## What this task involves
At the line that includes "Confirm settings with the Ok button", begin writing out the entries below exactly, and continue through the last line without adding anything.

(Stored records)

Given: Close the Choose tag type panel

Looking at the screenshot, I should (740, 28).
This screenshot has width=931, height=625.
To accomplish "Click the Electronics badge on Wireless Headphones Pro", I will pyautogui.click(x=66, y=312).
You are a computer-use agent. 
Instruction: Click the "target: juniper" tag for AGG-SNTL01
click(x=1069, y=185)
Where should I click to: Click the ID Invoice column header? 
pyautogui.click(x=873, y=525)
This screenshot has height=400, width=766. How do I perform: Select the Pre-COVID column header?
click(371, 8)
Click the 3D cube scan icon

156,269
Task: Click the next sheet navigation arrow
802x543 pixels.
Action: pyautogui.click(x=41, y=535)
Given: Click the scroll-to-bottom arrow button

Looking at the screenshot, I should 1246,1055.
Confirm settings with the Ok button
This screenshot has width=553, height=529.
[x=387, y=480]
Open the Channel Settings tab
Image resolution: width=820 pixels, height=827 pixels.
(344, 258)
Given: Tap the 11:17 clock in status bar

## Solution to the problem
Confirm settings with the Ok button
This screenshot has width=553, height=529.
[x=387, y=480]
Open the Channel Settings tab
Image resolution: width=820 pixels, height=827 pixels.
(344, 258)
Given: Tap the 11:17 clock in status bar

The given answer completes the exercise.